Selon nous, l’article 32 est vraiment révélateur de la réforme qui nous est proposée.
En effet, monsieur le ministre, vous avez fait le choix de reculer l’âge légal de départ à la retraite, alors qu’aujourd’hui six salariés sur dix sont hors emploi à l’heure de la retraite. Les salariés les plus âgés sont la première variable d’ajustement des plans de modernisation ou, autrement dit, des plans de sauvegarde de l’emploi qui, en vérité, sont des plans de suppression d’emplois !
De même, tout comme les licenciements, les ruptures conventionnelles concernent plus souvent les salariés âgés, soit un cas sur cinq. Ce phénomène a d’ailleurs été qualifié de « consensus paradoxal » par M. Xavier Gaullier, sociologue au CNRS, ou encore de « faux consensus » par Guillaume Huyez-Leva, chercheur au Centre d’études de l’emploi.
Aujourd’hui encore, pas un jour ne se passe sans que l’on annonce des licenciements et des suppressions de postes. Les quinquagénaires sont massivement touchés et restent pratiquement sans espoir de retrouver un emploi. Des dizaines de milliers de seniors continuent de se retrouver au chômage. Cette situation est dramatique non seulement pour eux-mêmes, mais aussi pour notre système de protection sociale.
Dans ces conditions, comment pouvez-vous affirmer qu’il faut travailler plus longtemps, alors qu’on est incapable d’interdire ces licenciements sans véritable reclassement ?

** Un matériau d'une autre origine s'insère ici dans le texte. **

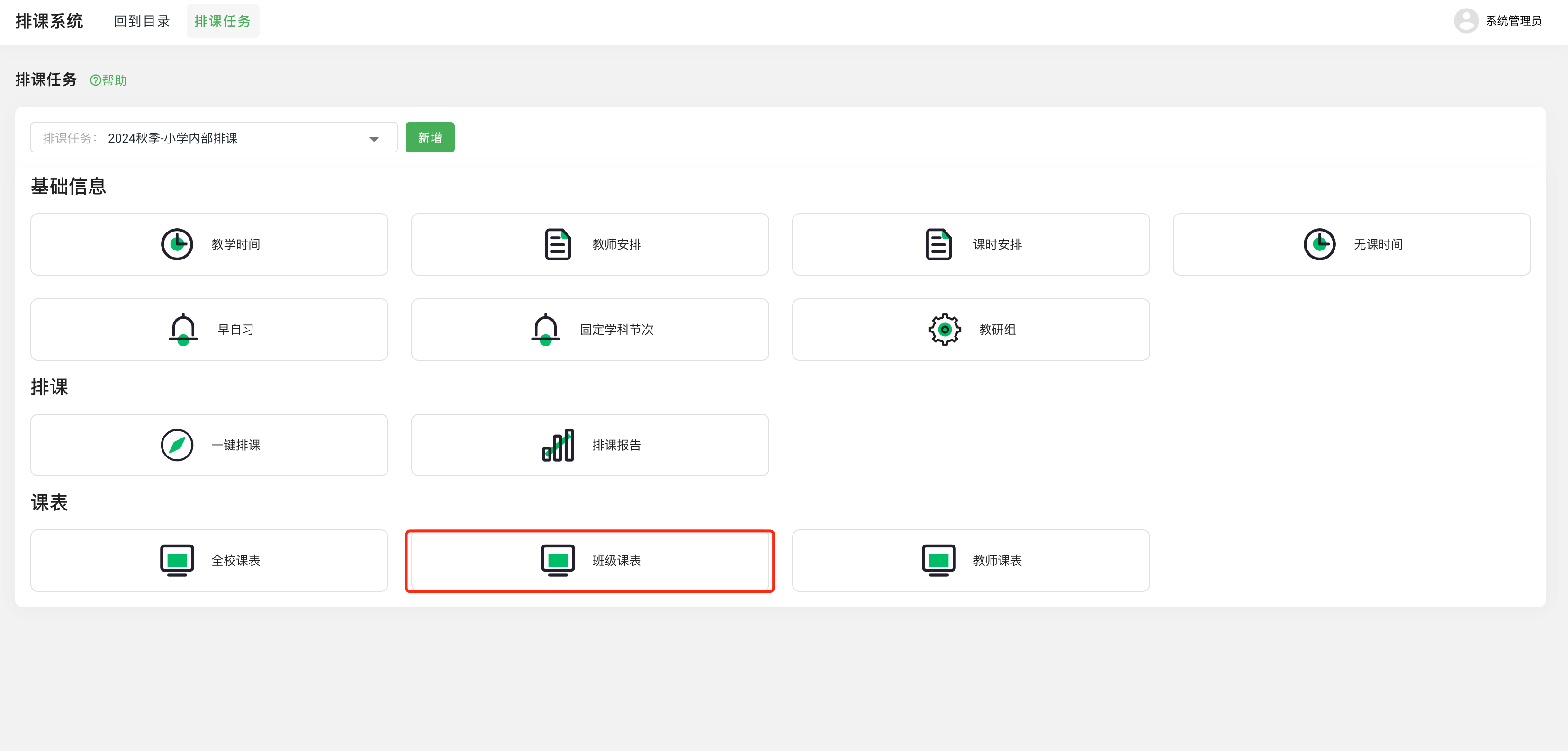Open the 2024秋季-小学内部排课 combo box
This screenshot has height=751, width=1568.
tap(213, 137)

Votre gouvernement a pris plusieurs mesures supposées maintenir les seniors dans l’emploi : la libéralisation du cumul emploi-retraite, l’instauration d’une surcote, mais surtout d’une décote, la taxation des préretraites, la suppression des mises à la retraite d’office.

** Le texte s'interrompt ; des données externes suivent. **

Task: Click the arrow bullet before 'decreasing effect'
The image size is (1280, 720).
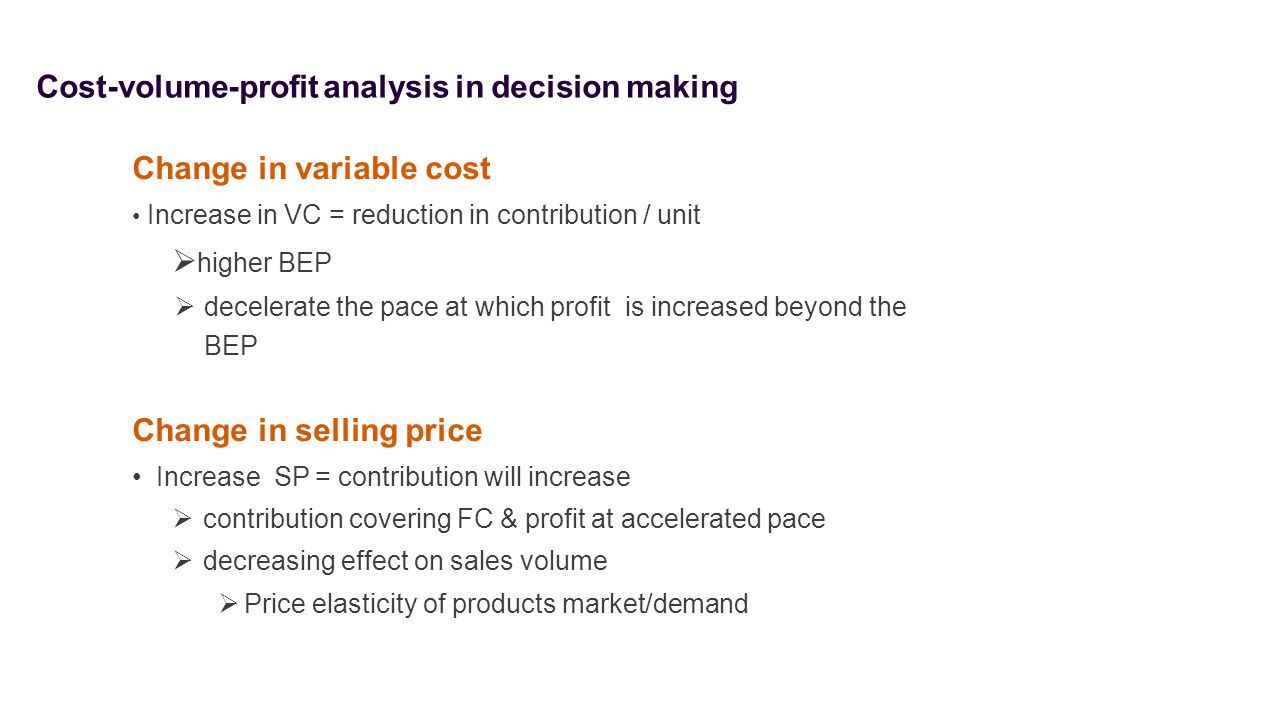Action: (x=182, y=561)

Pourtant, force est de constater que ces mesures sont sans succès, puisque le taux d’emploi des seniors avoisinait les 39, 1 % au quatrième trimestre 2009 pour les 55-64 ans. Ce taux reste l’un des plus faibles d’Europe, la moyenne étant de 45 %.
Devant ce constat d’échec, et pour rendre crédible votre contre-réforme des retraites, vous proposez avec cet article ce qui vous semble être la panacée pour l’emploi : des exonérations de charges patronales avec, en filigrane, l’idée que les seniors coûtent trop cher aux entreprises. C’est faire fi de la corrélation positive entre ancienneté et productivité !
Non seulement ces exonérations coûtent très cher à l’État, mais, à ce jour, aucune étude d’impact n’a été réalisée sur l’ensemble des exonérations qui ont été réalisées ces dernières années.
En outre, d’après de nombreux économistes, elles sont souvent contre-productives pour l’emploi. On a pu le constater avec les exonérations sur les bas salaires, qui ont encore plus tiré les salaires vers le bas, ou encore avec les exonérations des heures supplémentaires, lesquelles ont mis en concurrence le temps de travail et l’emploi, cela, bien évidemment, au détriment de l’emploi. Et je ne parle pas des effets d’aubaine qu’elles ont générés... En fait, dans la majorité des cas, l’entreprise aurait de toute façon embauché !
Vous le savez, dans un contexte marqué par une faible croissance et un taux de chômage élevé, les exonérations de charges patronales sur une population ciblée ne sont pas efficaces et pénalisent les autres catégories de salariés. Vous ne faites donc qu’inverser le problème.
Aujourd’hui, ce dont a besoin notre pays, c’est véritablement d’une politique de l’emploi axée notamment sur la prévention, afin de rendre le travail « soutenable », selon les propos de la sociologue Anne-Marie Guillemard. C’est là toute la question de la pénibilité et du mal-être au travail évoquée à plusieurs reprises par Annie David.
L’exemple de l’entreprise Lejaby dans le Rhône est très révélateur, car six des dix ruptures conventionnelles en 2009 ont touché les plus de 50 ans, dont « des ouvrières à bout de souffle », selon une déléguée syndicale.
Ce dont a besoin notre pays pour notamment garantir et développer notre système de retraite par répartition, c’est d’une réforme profonde du marché du travail, d’une politique qui permettrait de tendre vers le plein-emploi, avec des emplois stables et rémunérateurs !
Chers collègues, vous le voyez, le débat sur le report de l’âge légal de départ en retraite avec, comme corollaire, l’augmentation de l’emploi des seniors à travers les exonérations n’a vraiment pas de sens. C’est la raison pour laquelle le groupe CRC-SPG votera contre cet article.